Stunning as always, seven! I have stamp envy, lol. I'm still crazy about the antlered deer. I looked at his site but can't quite figure out how to order stamps from him. It's mostly because I don't speak Spanish so can't navigate his site.  He's really got some great looking stuff too! Is there a special way to translate so I can find it?


----------



## fuzz-juzz (Jun 12, 2015)

Simple, yet beautiful! 
Loving all the stamps and use of mica with them.


----------



## navigator9 (Jun 12, 2015)

KristaY said:


> Stunning as always, seven! I have stamp envy, lol. I'm still crazy about the antlered deer. I looked at his site but can't quite figure out how to order stamps from him. It's mostly because I don't speak Spanish so can't navigate his site.  He's really got some great looking stuff too! Is there a special way to translate so I can find it?



Not seven, but I have ordered from him too. It's been a while, but if I remember correctly, you need to email him. He's very nice to do business with.

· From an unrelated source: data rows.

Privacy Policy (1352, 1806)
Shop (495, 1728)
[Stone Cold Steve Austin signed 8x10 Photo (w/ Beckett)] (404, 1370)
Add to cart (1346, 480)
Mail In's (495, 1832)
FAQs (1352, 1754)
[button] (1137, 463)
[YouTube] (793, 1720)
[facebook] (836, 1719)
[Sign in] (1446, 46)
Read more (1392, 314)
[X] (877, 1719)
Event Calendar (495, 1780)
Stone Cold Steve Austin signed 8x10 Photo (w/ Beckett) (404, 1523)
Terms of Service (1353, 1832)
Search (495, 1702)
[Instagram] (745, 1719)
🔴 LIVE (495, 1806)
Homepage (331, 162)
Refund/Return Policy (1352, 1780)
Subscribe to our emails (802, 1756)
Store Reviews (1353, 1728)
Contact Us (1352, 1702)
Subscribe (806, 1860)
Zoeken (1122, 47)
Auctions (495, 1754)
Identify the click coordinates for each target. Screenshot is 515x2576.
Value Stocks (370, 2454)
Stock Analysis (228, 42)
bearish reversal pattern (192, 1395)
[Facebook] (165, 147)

OK, I found the link.....go here https://plus.google.com/photos/100264926122452818680/albums/5575855289101655185?banner=pwa and get the numbers of the stamps you'd like, then email him, (the link for his email is on his blog page), and give him the stamp numbers, and he'll send them to you.


----------



## not_ally (Jun 12, 2015)

Seven and Nav, I am so dumb, I though all of his stamps were custom, I didn't order b/c I didn't have my design decided on yet.  I would like to get one of his "off-the-shelf" ones.  Do you have to send him a size with those, or are they standard?  If so, what size are they, would you mind measuring and sharing?  Seven, if yours are not standard, would you mind telling the size?  Thanks, you guys.  I am a bit obsessed with his stamps now.


----------



## KristaY (Jun 12, 2015)

navigator9 said:


> Not seven, but I have ordered from him too. It's been a while, but if I remember correctly, you need to email him. He's very nice to do business with.
> 
> OK, I found the link.....go here https://plus.google.com/photos/100264926122452818680/albums/5575855289101655185?banner=pwa and get the numbers of the stamps you'd like, then email him, (the link for his email is on his blog page), and give him the stamp numbers, and he'll send them to you.


 

Ahhh! Thanks, navigator! I'm headed there to email him now. I'm so excited!


----------



## newbie (Jun 12, 2015)

Love the stamps. You do them perfectly! It's pretty amazing.


----------



## SplendorSoaps (Jun 12, 2015)

seven, your soaps are gorgeous, and I absolutely love the flair from the soap stamps. Lovely work!


----------



## Sonya-m (Jun 13, 2015)

I am in awe of your beautiful soaps and stamping skills!!


----------



## Donna (Jun 20, 2015)

Seven,  you are truly an inspiration.  I've been soaping for quite some time, but have never tried stamping.  I've ordered stamps from Omar and must say he is just wonderful to work with.  He has some lovely stamps to choose from and couldn't have been nicer.  If ever
I'm able to achieve half or what you have done, I will order more from him.


----------



## rbecca74 (Jun 23, 2015)

Oh nice


----------



## seven (Jul 9, 2015)

Thank youuuuu everyone


----------